The expense of an outsourced model is fairly easy. Considering that the fees of the vast majority of outsourcing services appear to be a percentage of any provider’s revenues, the annualized cost of the medical billing service’s fees will be a fairly close approximation in the provider’s billing related costs for this particular model.

In the event that a provider is considering an outsourced model, he/she should remember that this model will not be necessarily the silver bullet to ending all billing related costs and headaches that these particular services fxbgil to market. True the billing company will acquire some of the expenses associated with this process nevertheless the provider will still need staff to act since the intermediary involving the provider’s office and billing service, i.e. a person to transmit data to the billing service.

Costs will further increase for the provider if the billing service charges extra fees for add-on services such as online use of practice data, practice management software, management reports, handling patient inquiries, etc. The actual cost of the service increases even more if claims 30, 60, 90 in receivable usually are not properly worked to facilitate adjudication.

In conclusion, the provider must carefully weigh the pros and cons of each and every model before making a decision.
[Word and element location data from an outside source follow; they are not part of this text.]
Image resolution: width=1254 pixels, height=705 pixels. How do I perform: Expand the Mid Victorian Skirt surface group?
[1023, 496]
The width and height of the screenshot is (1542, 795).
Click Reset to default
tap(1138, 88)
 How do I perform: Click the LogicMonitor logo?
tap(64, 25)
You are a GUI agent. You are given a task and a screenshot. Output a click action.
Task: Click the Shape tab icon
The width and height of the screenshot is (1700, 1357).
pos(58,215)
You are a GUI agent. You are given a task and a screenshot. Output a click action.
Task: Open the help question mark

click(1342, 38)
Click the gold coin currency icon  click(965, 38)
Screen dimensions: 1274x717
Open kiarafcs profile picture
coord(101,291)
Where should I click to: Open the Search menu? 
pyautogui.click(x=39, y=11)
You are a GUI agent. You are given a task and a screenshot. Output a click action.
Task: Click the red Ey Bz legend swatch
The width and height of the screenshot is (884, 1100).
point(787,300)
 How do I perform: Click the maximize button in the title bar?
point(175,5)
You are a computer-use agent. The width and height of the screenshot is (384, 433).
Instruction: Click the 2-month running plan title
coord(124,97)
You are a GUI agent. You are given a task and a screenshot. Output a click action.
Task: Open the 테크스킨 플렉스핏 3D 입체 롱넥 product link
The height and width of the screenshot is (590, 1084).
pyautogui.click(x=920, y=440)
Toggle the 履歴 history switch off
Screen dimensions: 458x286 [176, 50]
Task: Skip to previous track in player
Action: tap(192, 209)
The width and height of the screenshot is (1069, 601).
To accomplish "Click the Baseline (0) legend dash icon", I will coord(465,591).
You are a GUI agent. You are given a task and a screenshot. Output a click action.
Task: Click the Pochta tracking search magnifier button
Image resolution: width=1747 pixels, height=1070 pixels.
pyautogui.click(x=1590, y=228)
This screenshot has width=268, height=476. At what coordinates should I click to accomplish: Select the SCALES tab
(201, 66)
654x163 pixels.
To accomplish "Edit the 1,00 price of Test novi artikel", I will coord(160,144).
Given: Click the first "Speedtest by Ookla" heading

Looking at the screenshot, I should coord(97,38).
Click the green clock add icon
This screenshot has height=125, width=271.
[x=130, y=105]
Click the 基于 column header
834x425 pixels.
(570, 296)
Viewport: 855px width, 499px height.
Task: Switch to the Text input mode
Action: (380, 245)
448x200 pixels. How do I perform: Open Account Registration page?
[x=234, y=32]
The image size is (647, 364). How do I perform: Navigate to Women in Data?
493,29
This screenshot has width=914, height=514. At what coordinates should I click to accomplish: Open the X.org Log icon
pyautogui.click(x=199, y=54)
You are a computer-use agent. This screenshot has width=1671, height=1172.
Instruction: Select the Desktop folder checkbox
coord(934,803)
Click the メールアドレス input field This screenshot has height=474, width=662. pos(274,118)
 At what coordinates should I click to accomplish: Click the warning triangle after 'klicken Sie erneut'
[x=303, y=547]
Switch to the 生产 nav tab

When the provider will not be comfortable or experienced analyzing financial data he/she must enlist the expertise of an accountant or any other financial professional. A provider must realize the expenses and also the inherent benefits and drawbacks of each billing model.

Providers employing an on-site model need to understand the actual cost of their process. Determining the real cost not only requires accurate financial data and accounting but an objective evaluation of the components of his/her current process, i.e. technology and staff. Why? Outdated technology, under staffing, turnover, or unqualified staff may contribute to the look of an inexpensive of ownership but those shortcomings will ultimately produce a lack of revenues.

In the event that a provider is decided to use a 3rd party billing service, he/she should invest enough time to thoroughly familiarize him/herself with the outsourcing industry prior to interviewing prospective billing services. The provider must understand the hidden expenses associated with the outsourced model in order to make an educated decision.